Abstract

The WikiLeaks Afghanistan war logs contain nearly $77,000$ reports of incidents in the US-led Afghanistan war, covering the period from January 2004 to December 2009. The recent growth of data on complex social systems and the potential to derive stories from them has shifted the focus of journalistic and scientific attention increasingly toward data-driven journalism and computational social science.

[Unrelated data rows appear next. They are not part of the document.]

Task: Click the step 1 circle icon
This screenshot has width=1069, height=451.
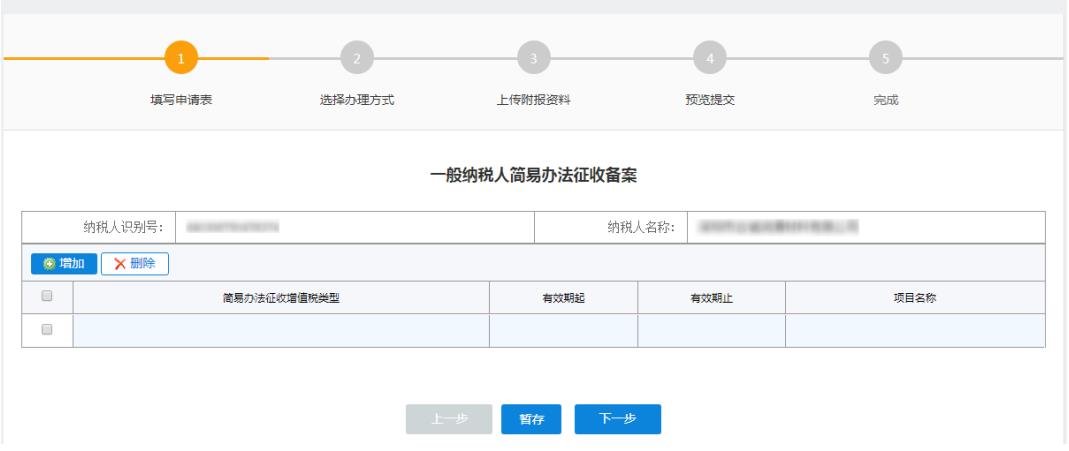Action: click(x=180, y=59)
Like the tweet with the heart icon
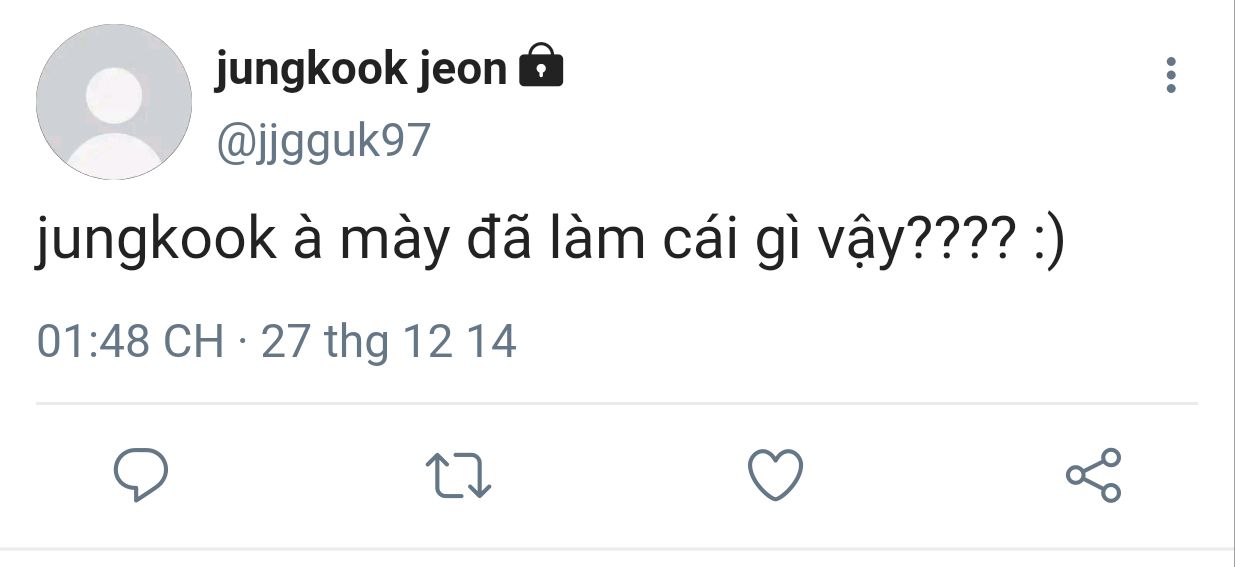This screenshot has height=567, width=1235. click(x=776, y=474)
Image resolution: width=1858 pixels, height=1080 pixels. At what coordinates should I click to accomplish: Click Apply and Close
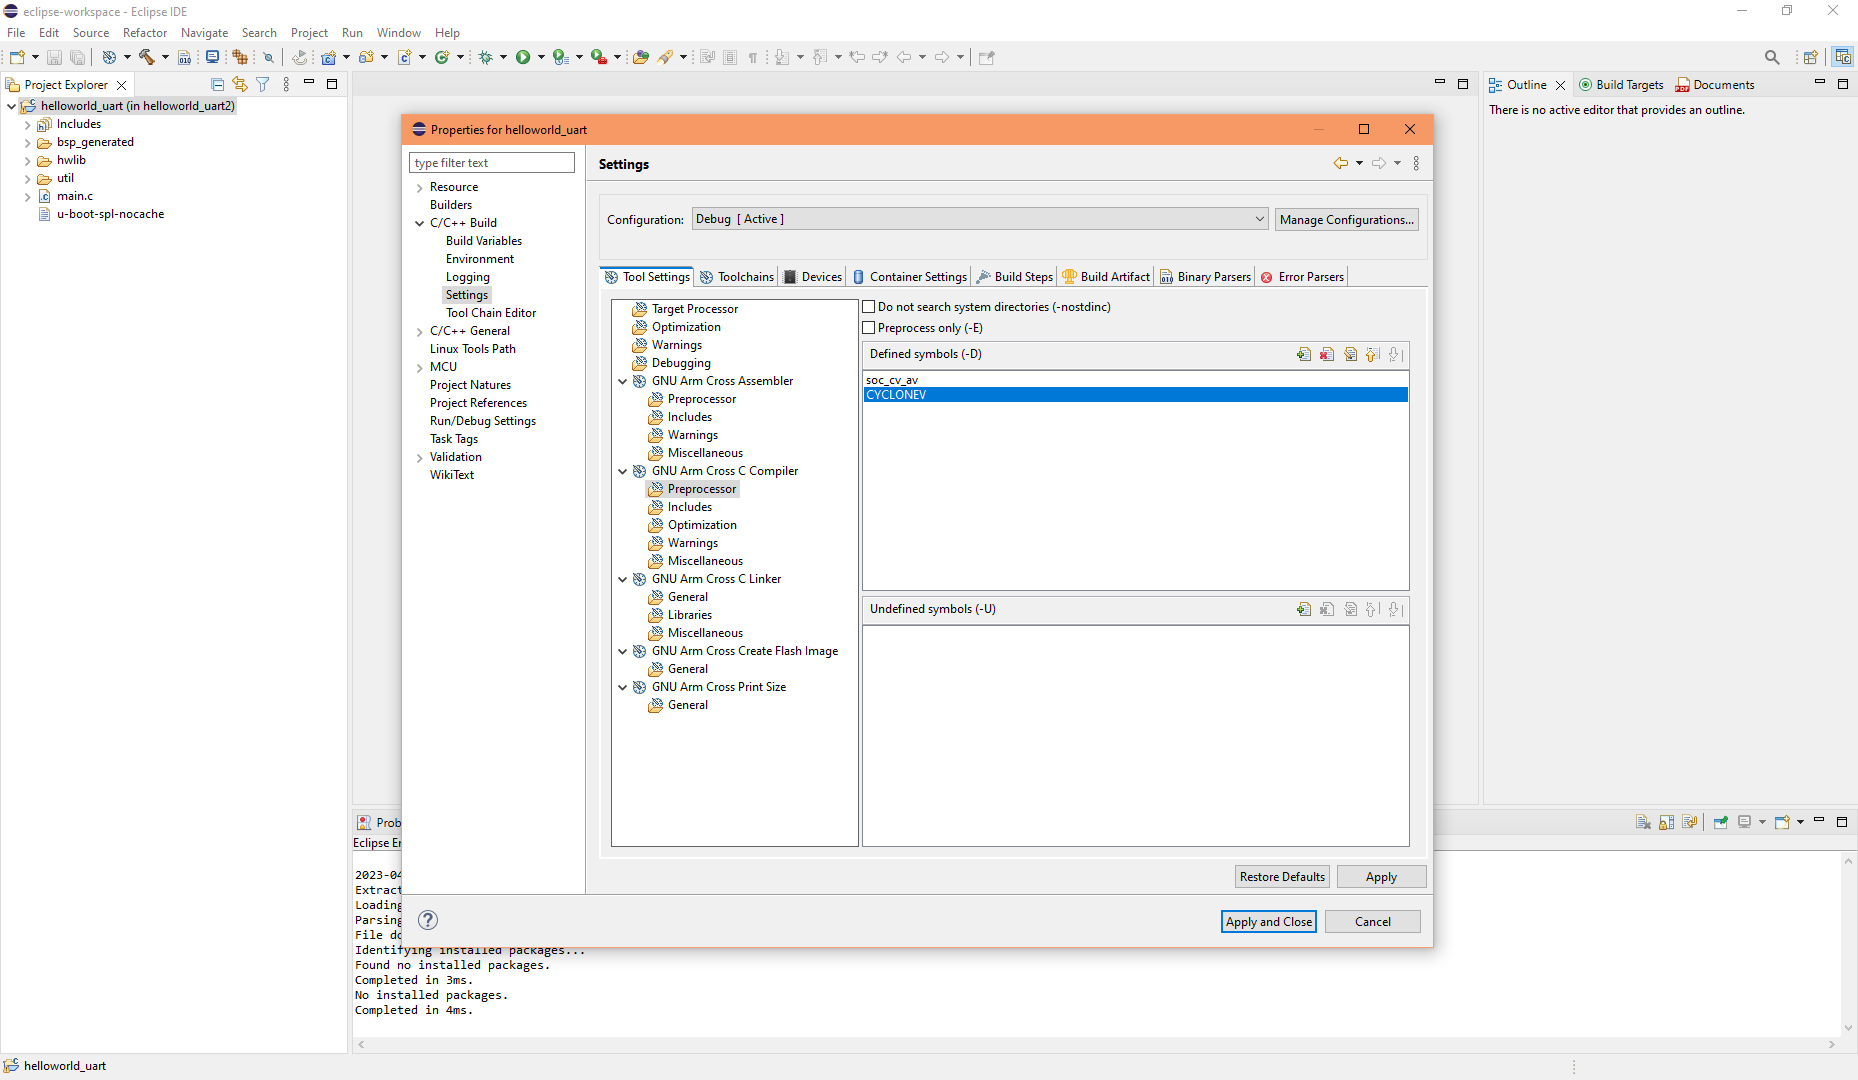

In this paper we advocate the usage of modern statistical methods for problems of data journalism and beyond, which may help journalistic and scientific work and lead to additional insight. Using the WikiLeaks Afghanistan war logs for illustration, we present an approach that builds intelligible statistical models for interpretable segments in the data, in this case to explore the fatality rates associated with different circumstances in the Afghanistan war. Our approach combines preprocessing by Latent Dirichlet Allocation (LDA) with model trees. LDA is used to process the natural language information contained in each report summary by estimating latent topics and assigning each report to one of them. Together with other variables these topic assignments serve as splitting variables for finding segments in the data to which local statistical models for the reported number of fatalities are fitted. Segmentation and fitting is carried out with recursive partitioning of negative binomial distributions. We identify segments with different fatality rates that correspond to a small number of topics and other variables as well as their interactions. Furthermore, we carve out the similarities between segments and connect them to stories that have been covered in the media. This gives an unprecedented description of the war in Afghanistan and serves as an example of how data journalism, computational social science and other areas with interest in database data can benefit from modern statistical techniques.